Déjame decirte algo, prometo no extenderme mucho, bien sabes que nunca lo hago.
Durante unos minutos, antes de empezar a escribir esta carta, el dilema entre escribir o no tu nombre, mantenía quietos mis dedos. Ahora entiendo que no es necesario ningún encabezado que te identifique, que aunque muy probablemente nunca leas estas palabras, no hacen falta esas líneas trazadas que marcan tu nombre.
Verás, creo que es momento de que dejes de ser el sueño perdido que se quedó atrapado en mi costado izquierdo. Y es que llegaste y me invitaste a dar un salto sin paracaídas. No hice más que perderme en cada uno de tus antifaces y misterios guardados bajo llave detrás de aquella muralla que nunca pude entender y ahora no me queda más que tu recuerdo amalgamado a cada noche de insomnio.
Perdona si no logro entenderlo, si me cuesta divisar aquel momento en el que el encuentro se convirtió en desencuentro. Perdona si no logro recordar cuándo fue que la ausencia le ganó a la presencia, cuándo fue que nuestras almas empezaron a unirse por el miedo.
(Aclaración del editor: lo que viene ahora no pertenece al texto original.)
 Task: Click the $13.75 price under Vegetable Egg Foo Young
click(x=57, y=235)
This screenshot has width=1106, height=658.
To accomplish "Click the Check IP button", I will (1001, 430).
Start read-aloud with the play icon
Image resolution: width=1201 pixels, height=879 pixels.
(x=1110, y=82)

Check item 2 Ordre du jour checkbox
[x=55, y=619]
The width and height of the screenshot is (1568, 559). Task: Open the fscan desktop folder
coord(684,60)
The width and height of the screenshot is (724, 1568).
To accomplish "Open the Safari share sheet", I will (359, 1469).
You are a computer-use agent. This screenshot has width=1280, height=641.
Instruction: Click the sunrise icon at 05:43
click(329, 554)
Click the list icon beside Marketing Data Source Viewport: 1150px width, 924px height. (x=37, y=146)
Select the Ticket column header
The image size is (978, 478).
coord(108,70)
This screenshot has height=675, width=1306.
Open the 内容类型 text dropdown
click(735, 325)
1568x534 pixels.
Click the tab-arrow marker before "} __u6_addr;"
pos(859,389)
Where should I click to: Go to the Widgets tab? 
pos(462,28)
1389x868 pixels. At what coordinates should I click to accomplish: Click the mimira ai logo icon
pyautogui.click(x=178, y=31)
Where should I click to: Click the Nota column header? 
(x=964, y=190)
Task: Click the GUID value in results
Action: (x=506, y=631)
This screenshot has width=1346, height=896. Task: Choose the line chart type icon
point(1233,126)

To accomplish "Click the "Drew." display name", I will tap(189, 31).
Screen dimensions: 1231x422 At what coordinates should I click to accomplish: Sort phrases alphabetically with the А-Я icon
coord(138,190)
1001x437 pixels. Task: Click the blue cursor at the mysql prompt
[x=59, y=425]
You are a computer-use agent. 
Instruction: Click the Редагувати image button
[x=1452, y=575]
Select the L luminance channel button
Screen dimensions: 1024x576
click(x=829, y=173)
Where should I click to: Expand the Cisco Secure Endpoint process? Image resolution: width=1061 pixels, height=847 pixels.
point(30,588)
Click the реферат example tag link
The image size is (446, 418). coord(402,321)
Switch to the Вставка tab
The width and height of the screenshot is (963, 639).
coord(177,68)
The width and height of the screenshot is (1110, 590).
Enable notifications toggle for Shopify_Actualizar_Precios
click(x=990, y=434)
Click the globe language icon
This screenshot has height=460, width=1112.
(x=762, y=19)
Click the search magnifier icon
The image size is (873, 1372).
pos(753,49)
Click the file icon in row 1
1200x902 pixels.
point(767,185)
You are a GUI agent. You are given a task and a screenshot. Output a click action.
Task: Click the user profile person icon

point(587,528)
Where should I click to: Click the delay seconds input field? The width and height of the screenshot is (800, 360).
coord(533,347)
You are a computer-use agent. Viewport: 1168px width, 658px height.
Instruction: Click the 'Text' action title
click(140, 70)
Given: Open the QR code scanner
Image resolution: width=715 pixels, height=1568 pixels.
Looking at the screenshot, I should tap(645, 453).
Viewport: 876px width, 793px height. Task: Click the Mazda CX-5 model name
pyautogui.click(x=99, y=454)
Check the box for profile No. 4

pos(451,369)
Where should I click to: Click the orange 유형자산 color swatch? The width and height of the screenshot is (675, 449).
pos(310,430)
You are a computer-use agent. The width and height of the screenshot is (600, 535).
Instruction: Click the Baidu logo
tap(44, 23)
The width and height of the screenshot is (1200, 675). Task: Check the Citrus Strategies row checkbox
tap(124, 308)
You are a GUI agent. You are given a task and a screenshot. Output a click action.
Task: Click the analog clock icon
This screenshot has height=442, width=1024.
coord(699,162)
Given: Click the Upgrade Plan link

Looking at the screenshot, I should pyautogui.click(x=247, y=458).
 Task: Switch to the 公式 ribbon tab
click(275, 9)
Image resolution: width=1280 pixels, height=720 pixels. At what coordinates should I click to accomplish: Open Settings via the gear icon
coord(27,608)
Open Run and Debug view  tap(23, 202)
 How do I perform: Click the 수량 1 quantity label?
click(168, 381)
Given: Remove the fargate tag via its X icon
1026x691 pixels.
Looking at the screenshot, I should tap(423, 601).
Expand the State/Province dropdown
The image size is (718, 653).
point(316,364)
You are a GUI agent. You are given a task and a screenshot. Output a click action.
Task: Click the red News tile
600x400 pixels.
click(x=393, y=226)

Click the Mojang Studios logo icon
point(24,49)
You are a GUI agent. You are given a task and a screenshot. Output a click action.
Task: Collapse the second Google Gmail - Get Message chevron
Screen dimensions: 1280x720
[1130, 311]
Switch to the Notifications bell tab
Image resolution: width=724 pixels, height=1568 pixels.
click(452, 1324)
Perdona si estas letras ya no sirven de nada más que para rememorar lo inasequible de aquel amor que alguna vez existió, pero entenderás que las letras siempre han sido mi refugio.
Nos desconocimos a mitad de una refriega sin cuartel, nos ganó el orgullo, la intransigencia de dos humanos con demasiada historia.
Nos convertimos en aquello que prometimos no ser y ahora ya no hay vuelta atrás.
Ahora camino por una ciudad que no reconozco, paso por los lugares en los que alguna vez pensé en ti y te escribo con la esperanza de encajar en la razón, en la prudencia y en la serenidad del saber que si volvemos a cruzarnos, no dejaremos de pertenecernos.
Y es hora de partir, de apagar aquel candil que tanto insistimos en dejar encendido, quizá así te encuentre, o me encuentre. De cualquier forma, es hora de despedirme de ti sin despedirme de nada.